- Born: c. 1960
- Education: Rhodes University University of South Africa University of Bath University of Manchester
- Occupations: Business executive, academic
- Known for: dean of Pepperdine University's Graziadio School of Business and Management
- Spouse: Rozanne van Rensburg
- Children: 3 sons, 1 daughter

= Deryck J. van Rensburg =

Deryck J. van Rensburg (born c. 1960) is a South African, British and U.S. business executive and academic. He is the dean of the Graziadio Business School at Pepperdine University.

==Early life==
Van Rensburg was born circa 1960 in South Africa. He graduated from Rhodes University and the University of South Africa, where he earned bachelor's degrees. He earned a master of business administration from the University of Bath followed by a doctor of business administration from the University of Manchester.

==Career==
Van Rensburg worked for Unilever and The Coca-Cola Company for three decades.

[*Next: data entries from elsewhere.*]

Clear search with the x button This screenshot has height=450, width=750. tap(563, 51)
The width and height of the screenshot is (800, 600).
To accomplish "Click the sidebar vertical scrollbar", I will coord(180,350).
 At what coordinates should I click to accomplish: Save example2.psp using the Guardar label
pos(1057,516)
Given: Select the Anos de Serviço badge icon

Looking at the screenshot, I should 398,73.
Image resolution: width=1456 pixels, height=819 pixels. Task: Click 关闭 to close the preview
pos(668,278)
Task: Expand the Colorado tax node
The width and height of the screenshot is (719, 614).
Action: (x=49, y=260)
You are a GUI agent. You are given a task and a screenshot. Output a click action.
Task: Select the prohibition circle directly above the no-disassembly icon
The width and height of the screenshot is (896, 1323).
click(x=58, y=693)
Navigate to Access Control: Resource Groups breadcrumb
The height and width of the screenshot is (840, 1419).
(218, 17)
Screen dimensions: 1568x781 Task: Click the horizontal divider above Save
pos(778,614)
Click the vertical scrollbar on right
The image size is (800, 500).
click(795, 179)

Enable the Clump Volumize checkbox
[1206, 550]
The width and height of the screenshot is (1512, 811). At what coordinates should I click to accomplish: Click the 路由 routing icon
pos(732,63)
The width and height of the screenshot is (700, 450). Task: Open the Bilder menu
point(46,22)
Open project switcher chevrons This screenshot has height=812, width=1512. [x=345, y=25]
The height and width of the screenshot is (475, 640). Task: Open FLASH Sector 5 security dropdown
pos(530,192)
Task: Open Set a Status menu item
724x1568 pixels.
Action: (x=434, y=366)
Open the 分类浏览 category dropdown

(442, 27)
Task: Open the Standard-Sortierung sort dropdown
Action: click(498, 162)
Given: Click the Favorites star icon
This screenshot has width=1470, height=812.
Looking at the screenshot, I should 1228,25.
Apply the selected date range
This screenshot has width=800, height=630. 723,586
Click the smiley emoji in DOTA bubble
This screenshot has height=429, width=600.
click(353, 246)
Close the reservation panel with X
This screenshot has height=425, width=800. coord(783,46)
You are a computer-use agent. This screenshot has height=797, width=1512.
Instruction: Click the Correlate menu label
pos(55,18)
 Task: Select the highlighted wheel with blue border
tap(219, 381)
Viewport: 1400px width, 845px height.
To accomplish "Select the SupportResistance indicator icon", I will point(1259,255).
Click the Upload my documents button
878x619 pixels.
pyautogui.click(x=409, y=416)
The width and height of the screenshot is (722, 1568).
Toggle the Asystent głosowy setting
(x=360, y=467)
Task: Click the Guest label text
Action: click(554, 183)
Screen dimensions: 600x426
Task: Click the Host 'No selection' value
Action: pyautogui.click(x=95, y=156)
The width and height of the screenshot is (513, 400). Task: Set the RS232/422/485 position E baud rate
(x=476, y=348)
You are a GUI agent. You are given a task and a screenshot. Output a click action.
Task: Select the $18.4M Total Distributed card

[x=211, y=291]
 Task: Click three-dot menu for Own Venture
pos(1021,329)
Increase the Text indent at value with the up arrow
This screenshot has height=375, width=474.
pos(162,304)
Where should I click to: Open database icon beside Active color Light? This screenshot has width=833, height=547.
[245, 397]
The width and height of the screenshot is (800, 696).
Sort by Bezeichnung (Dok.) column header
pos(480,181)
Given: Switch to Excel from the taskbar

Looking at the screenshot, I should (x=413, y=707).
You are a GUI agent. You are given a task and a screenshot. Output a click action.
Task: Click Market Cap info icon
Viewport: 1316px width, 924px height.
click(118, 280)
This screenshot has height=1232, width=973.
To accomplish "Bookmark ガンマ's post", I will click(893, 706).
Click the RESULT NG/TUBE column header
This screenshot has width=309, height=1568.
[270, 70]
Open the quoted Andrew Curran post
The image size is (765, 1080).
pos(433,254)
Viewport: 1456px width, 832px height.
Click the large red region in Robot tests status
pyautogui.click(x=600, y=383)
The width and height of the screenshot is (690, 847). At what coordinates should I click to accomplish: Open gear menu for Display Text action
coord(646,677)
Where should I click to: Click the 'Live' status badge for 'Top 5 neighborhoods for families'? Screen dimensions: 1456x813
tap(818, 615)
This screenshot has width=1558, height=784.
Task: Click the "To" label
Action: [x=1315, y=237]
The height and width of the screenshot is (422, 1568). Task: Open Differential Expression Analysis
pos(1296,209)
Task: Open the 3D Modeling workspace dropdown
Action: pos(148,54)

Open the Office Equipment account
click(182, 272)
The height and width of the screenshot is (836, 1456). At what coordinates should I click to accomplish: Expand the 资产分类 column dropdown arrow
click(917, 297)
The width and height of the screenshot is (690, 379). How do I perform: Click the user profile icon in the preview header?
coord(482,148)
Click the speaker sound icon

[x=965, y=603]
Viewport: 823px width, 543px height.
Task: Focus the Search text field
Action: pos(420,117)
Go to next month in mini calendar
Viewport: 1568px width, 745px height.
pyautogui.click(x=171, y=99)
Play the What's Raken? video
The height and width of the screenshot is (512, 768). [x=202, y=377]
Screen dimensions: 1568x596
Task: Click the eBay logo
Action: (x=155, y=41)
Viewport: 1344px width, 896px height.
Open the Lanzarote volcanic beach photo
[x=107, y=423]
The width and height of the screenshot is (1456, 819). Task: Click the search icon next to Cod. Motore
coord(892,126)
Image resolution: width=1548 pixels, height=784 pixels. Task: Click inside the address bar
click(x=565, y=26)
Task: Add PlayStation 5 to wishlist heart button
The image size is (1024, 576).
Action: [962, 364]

In his last role he was President of Global Ventures for Coca-Cola reporting to the Chairman and CEO.

Van Rensburg has served as the dean of Pepperdine University's Graziadio Business School since November 2016. He has published academic articles in Management Decision, the Journal of Business Strategy, the International Entrepreneurship and Management Journal, and Industrial Marketing Management.

==Personal life==
Van Rensburg has a wife, Rozanne, three sons and a daughter.